Giving the film five stars out of five, Phil de Semlyen of Empire called the film "masterfully told and beautifully acted", and favorably compared Affleck's performance to that of Marlon Brando in On the Waterfront, and saying, "there's not much higher praise than that." Varietys Justin Chang said the film is a "beautifully textured, richly enveloping drama" and, while he noted that the film "may be too sprawling a vision for all arthouse tastes," he asserted that "Lonergan's many champions are scarcely the only viewers who will be stirred by this superbly grounded and acted third effort."

Critic Peter Travers said the movie "ranks with the year's very best films" and that "it takes a piece out of you." RogerEbert.com's Matt Zoller Seitz gave the film four stars out of four, stating it is "the kind of movie you'll want to see a second time with someone who hasn't seen it yet, to remember what it was like to watch it for the first time." Anthony Lane of The New Yorker called the film "carefully constructed, compellingly acted, and often hard to watch."

Entertainment Weeklys Leah Greenblatt said "the exquisitely crafted, emotionally ragged Manchester doesn't just ask for time and effort; it earns it." In a mixed review, Lanre Bakare of The Guardian gave the film three stars out of five, saying the "impact of this impressive drama is suffocated by the silence and suffering of its central character." The film was included on many end-of-year lists, including those of the American Film Institute, Rolling Stone, BBC, The New York Times, Los Angeles Times, and The Washington Post.

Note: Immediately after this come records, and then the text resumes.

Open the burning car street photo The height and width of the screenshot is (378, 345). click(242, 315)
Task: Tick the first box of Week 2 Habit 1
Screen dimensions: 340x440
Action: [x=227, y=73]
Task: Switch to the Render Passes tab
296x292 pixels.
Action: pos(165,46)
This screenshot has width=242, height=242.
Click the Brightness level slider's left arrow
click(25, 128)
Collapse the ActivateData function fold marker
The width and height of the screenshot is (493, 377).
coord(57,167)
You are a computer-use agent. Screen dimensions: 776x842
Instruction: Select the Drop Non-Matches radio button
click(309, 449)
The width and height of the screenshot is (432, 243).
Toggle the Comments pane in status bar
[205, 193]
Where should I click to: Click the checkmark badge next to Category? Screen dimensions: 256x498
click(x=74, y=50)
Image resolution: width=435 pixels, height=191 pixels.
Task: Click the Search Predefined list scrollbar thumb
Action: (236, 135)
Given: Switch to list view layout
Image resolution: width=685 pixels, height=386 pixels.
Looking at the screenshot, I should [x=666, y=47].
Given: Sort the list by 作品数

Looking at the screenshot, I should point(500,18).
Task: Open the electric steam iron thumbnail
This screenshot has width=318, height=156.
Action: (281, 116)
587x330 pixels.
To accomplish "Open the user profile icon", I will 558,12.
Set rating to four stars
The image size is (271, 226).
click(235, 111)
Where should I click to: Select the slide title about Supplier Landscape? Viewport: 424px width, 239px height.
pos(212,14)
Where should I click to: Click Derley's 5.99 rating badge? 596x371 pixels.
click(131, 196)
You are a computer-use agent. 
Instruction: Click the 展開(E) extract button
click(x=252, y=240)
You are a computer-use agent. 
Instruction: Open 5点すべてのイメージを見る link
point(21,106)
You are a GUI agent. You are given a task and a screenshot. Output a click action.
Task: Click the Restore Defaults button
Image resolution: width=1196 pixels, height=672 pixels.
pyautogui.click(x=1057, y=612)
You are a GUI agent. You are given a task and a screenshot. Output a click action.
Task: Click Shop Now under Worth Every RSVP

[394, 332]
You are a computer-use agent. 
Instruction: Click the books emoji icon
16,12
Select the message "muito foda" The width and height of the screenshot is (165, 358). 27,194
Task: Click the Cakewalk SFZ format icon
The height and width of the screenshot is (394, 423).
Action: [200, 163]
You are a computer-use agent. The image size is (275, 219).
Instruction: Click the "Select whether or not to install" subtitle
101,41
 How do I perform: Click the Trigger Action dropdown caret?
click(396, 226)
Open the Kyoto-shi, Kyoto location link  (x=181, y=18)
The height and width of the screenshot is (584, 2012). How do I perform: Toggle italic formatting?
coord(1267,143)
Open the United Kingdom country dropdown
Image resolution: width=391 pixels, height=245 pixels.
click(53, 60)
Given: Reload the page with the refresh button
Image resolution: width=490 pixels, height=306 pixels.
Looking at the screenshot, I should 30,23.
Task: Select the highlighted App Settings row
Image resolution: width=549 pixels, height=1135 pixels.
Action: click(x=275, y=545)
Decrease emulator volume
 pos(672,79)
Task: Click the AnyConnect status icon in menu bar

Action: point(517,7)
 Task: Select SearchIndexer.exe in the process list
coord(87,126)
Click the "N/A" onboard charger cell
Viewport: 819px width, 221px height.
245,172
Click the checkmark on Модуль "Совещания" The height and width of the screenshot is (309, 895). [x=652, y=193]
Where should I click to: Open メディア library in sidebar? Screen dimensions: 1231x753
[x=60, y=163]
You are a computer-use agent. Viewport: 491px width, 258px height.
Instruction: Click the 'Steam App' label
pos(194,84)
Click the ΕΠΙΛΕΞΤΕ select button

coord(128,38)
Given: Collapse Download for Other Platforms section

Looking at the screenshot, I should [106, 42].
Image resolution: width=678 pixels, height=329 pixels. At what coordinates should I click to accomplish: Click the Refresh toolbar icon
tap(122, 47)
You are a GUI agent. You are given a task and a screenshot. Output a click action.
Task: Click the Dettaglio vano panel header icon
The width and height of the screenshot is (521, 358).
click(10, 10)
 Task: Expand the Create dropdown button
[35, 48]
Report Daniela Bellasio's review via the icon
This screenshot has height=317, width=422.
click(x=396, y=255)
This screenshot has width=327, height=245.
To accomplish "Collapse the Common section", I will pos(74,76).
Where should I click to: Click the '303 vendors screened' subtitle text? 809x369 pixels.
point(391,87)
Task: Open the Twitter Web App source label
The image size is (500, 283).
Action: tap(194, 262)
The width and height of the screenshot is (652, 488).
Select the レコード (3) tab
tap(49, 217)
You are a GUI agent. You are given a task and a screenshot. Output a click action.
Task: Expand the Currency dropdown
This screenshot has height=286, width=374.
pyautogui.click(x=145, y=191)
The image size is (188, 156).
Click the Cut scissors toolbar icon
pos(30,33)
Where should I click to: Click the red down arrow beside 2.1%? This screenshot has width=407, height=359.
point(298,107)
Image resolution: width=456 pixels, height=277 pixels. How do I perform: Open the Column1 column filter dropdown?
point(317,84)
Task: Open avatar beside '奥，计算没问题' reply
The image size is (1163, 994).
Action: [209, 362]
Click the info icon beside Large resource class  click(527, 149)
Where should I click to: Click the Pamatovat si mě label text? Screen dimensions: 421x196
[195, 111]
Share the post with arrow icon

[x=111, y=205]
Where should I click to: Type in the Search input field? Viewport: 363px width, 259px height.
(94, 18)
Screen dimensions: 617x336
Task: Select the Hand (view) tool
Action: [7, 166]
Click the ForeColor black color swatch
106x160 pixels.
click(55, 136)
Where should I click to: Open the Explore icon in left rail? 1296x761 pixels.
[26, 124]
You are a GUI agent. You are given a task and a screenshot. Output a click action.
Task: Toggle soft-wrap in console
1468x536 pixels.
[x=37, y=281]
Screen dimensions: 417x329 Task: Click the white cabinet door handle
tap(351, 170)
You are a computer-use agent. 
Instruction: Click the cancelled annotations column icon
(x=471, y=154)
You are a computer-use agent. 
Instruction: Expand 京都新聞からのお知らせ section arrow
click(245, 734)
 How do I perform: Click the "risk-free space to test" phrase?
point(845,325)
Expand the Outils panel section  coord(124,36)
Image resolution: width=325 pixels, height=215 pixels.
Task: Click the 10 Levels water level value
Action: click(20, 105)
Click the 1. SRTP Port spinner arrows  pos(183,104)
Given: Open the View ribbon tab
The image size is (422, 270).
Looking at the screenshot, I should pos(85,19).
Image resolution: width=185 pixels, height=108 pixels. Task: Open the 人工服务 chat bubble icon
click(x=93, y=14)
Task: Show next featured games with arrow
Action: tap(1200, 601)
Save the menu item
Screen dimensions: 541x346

The scene that drew the most critical praise depicts the characters Randi and Lee speaking again years after their divorce; Anthony Lane called it the "highlight" of the movie. Tom Shone said of Williams' performance, "if this actress were put on earth to do one thing only, it would be this scene." According to Chang, Williams "has one astonishing scene that rises from the movie like a small aria of heartbreak." Zoller called the scene "a duet of mortification and mercy that stacks up with the best of Mike Leigh (Secrets and Lies)." Affleck said he strove to show restraint while acting the scene, adding, "The challenge was to have all of those feelings and hold it without weeping and wailing and gnashing your teeth. To be there, and not be there."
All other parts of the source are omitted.